After $18bn loss, govt to reassess Pakistan Steel Mills liabilities

After removing Pakistan Steel Mills (PSM) from the privatisation list, the government has assigned its management consulting to Pakistan Institute of Management (PIM) to re-evaluate core and non-core assets along with legal, fiscal and human resource liabilities, but not before losing more than $18 billion in over eight years of closure. “The purpose of this (Management Consulting) assignment is to assess and report on various aspects of PSM’s operation including housing societies, contractual agreements, legal matters, human resources, assets and inventory,” said an office order issued by the Ministry of Industries and Production (MOIP). Under the terms of reference (TOR), the PIM, an organisation under the MOIP, is required to cover at least seven critical areas, including assets, liabilities and legal and fiscal challenges. The PML-N government closed PSM in June 2015, except for keeping the main plant on heat mode. It was removed from the privatisation list by the caretaker government last month.
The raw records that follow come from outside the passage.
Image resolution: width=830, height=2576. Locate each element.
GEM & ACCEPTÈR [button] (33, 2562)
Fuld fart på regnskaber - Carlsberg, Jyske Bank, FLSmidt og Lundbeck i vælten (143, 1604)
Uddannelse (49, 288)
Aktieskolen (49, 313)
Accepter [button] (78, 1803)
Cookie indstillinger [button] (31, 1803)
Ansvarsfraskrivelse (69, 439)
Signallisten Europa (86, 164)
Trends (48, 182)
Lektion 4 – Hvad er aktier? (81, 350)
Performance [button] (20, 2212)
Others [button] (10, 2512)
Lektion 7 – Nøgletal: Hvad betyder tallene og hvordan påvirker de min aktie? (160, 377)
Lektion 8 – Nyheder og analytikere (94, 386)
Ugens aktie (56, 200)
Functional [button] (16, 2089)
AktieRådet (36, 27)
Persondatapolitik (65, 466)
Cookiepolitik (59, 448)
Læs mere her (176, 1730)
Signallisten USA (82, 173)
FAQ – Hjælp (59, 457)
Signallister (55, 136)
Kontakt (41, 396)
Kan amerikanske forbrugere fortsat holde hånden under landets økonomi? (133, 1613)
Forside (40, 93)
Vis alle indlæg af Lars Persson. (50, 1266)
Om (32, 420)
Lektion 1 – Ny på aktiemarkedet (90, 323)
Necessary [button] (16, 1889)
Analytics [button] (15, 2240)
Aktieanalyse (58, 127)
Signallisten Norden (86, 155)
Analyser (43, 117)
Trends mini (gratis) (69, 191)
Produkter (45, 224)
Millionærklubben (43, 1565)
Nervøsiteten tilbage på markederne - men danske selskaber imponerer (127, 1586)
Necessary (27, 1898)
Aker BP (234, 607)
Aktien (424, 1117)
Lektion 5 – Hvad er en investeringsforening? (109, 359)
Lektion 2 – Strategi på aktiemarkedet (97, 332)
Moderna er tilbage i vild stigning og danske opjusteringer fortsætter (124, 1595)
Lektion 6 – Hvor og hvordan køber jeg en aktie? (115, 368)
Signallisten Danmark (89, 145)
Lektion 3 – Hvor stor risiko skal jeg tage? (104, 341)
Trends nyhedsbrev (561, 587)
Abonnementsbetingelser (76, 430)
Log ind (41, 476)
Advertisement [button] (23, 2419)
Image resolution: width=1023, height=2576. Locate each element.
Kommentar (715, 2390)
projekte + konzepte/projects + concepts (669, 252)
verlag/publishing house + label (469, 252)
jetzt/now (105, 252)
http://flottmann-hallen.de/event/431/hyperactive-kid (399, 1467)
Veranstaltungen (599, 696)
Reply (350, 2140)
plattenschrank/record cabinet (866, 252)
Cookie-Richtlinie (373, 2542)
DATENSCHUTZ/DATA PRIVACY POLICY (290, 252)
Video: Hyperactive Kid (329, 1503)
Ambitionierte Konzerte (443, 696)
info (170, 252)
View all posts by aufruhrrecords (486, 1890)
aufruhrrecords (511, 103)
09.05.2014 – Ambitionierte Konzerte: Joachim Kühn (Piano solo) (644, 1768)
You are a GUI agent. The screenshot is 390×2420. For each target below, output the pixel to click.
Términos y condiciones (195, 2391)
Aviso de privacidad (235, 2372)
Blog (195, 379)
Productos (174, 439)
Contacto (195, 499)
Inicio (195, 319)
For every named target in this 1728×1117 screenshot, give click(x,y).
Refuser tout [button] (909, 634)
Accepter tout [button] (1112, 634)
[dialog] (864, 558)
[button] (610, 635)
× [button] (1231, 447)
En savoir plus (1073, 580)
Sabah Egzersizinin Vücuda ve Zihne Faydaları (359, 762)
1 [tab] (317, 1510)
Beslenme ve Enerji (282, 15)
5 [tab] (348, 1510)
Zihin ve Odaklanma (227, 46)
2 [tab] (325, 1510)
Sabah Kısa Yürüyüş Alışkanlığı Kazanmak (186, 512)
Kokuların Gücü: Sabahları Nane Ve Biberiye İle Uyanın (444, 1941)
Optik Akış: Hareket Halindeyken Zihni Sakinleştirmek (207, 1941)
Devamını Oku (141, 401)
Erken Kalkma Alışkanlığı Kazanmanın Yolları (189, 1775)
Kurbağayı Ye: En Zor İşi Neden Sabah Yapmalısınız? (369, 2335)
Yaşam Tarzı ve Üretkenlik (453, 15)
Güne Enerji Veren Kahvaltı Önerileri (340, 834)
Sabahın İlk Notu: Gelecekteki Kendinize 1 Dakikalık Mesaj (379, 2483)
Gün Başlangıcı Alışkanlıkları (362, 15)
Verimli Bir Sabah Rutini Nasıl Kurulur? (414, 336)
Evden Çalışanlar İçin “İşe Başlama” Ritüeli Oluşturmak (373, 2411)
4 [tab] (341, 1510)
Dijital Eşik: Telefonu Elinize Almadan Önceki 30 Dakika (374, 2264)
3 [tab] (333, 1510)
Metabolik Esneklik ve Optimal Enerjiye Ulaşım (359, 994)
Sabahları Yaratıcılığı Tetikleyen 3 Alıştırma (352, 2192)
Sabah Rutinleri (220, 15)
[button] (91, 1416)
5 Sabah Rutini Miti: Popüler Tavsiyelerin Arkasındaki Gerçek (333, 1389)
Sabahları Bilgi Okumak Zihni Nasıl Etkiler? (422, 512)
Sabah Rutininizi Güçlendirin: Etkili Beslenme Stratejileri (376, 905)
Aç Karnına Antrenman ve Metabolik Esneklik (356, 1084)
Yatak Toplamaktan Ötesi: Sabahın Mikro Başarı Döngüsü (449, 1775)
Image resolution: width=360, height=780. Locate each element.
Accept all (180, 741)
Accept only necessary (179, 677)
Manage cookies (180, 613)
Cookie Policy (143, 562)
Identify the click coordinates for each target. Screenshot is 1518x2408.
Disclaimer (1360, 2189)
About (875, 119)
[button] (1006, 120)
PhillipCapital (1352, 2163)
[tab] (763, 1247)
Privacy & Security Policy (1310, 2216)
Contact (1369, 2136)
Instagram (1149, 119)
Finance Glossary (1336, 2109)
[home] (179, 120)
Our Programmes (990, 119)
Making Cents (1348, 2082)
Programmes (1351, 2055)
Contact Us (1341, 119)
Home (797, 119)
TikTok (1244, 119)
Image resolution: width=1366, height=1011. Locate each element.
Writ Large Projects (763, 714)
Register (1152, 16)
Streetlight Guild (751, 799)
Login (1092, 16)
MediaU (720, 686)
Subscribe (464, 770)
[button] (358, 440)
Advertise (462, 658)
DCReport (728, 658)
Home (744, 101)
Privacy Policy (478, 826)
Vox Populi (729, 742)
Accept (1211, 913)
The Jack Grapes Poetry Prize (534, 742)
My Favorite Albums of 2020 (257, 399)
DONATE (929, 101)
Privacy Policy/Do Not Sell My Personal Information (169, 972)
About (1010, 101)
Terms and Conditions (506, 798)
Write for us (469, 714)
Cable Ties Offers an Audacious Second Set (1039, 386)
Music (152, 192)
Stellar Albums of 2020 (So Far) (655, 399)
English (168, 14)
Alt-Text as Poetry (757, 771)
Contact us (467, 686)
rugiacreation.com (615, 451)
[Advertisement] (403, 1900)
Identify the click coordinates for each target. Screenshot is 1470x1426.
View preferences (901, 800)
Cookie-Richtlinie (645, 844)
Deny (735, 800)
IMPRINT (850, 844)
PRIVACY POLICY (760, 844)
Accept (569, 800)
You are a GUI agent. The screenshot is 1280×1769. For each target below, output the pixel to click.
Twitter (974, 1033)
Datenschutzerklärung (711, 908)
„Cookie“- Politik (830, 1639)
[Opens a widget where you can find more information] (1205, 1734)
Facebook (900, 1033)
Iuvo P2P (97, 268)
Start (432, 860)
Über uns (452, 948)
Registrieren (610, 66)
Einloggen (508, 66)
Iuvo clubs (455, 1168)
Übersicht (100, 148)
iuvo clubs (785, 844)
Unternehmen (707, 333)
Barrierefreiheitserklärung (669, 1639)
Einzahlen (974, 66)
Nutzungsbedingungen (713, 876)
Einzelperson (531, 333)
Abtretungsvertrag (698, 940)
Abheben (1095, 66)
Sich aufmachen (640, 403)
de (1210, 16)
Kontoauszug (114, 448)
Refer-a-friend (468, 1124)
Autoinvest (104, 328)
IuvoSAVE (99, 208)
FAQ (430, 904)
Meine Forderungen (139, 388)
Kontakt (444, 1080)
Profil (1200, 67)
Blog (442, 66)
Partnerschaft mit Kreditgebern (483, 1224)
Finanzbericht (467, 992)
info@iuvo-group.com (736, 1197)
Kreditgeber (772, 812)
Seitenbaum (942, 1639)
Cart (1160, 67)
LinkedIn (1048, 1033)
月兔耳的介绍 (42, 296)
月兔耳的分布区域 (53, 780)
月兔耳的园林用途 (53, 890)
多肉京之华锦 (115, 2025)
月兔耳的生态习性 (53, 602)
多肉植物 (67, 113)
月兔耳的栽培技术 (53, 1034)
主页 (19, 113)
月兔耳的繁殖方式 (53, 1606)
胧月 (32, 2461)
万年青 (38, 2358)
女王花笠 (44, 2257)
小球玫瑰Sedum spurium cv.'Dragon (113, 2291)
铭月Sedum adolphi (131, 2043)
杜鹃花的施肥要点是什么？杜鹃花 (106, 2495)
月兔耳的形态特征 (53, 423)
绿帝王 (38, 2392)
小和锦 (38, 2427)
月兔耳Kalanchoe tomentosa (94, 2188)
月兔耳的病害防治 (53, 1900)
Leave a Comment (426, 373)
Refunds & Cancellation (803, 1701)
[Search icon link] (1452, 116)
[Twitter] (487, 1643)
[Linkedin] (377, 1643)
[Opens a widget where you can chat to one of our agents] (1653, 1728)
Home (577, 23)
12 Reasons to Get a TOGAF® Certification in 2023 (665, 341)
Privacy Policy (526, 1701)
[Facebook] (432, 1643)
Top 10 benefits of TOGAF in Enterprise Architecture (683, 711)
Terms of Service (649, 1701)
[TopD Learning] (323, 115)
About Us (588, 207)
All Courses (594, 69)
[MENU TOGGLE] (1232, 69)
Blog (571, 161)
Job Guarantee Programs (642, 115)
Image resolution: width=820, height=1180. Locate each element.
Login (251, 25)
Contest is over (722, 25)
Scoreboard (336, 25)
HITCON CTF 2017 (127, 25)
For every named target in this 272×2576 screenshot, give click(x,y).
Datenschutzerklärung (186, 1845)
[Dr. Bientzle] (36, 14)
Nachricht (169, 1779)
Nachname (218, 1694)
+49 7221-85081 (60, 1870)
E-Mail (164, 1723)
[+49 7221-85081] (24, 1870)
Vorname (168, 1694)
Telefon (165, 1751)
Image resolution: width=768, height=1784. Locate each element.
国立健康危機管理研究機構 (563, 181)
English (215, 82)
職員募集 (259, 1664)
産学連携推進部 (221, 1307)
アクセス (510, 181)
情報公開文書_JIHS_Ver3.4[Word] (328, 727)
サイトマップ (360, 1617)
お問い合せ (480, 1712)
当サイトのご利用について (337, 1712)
Since PSM’s closure in June 2015, the country has lost an estimated $18 billion in foreign exchange for import of steel products that were once produced by PSM. While PIM claims to be providing consulting services in many areas, this would be its first such an assignment to provide a 360-degree view of PSM-like mammoth organisation. The MOIP’s top delegation would be rushing to Karachi to identify problems and address them as the PIM had reportedly been given “a very short time window and too big an assignment,” said a senior government official.